Debate swirls around ‘qualified immunity’ that protects police officers from lawsuits

Renewed debate over qualified immunity
Renewed debate over qualified immunity

HOUSTON – Amid the nationwide calls for greater police accountability, a legal doctrine known as “qualified immunity” is becoming a larger part of the national discussion.

Qualified immunity can shield government officials, including police officers, from civil liability, even if their actions are later determined to be a violation of constitutional rights.

The U.S. Supreme Court first allowed qualified immunity in the 1960s, when justices stated officers could not be held liable for enforcing a law that was later struck down as unconstitutional. In the 1980s, justices added officers could not be held liable if they did not violate a “clearly established” constitutional right.

University of Houston law professor Emily Berman said officers are granted qualified immunity if they can show their actions were done in good faith.
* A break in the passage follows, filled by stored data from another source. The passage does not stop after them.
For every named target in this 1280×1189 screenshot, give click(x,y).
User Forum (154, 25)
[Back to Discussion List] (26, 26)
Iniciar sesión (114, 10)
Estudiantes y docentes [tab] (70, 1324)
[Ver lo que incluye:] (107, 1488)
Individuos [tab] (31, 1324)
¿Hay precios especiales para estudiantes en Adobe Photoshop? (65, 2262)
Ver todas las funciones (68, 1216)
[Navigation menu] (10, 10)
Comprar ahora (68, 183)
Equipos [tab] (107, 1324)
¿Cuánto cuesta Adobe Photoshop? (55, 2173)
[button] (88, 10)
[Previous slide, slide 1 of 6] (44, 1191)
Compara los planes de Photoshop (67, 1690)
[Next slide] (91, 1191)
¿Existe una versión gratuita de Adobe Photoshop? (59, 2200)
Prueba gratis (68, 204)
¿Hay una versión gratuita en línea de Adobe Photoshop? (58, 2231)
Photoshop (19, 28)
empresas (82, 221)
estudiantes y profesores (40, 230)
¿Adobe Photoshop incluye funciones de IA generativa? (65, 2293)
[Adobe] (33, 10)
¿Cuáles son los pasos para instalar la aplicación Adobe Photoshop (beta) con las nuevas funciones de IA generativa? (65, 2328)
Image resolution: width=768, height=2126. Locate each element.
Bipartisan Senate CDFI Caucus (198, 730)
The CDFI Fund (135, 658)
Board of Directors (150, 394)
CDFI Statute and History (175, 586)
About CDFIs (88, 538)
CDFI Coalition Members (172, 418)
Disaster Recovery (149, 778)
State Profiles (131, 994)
Berman said debate arises over the phrase “clearly established.”

“The line is not necessarily as clear cut as it could be,” Berman said. “The line is somewhere in there and different judges are going to find it in different places."

Critics argue “clearly established” sets too high a burden because it requires the law to predict every single situation an officer can face before a precedent is set.

“That standard needs to go away because it is really prohibiting people being able to seek justice,” said Andre Segura, legal director the ACLU of Texas. “Our opinion is qualified immunity should be abolished.”

However, president of the Houston Police Officers’ Union, Joe Gamaldi argues removing this protection would open officers up to a barrage of lawsuits from everyone they arrest.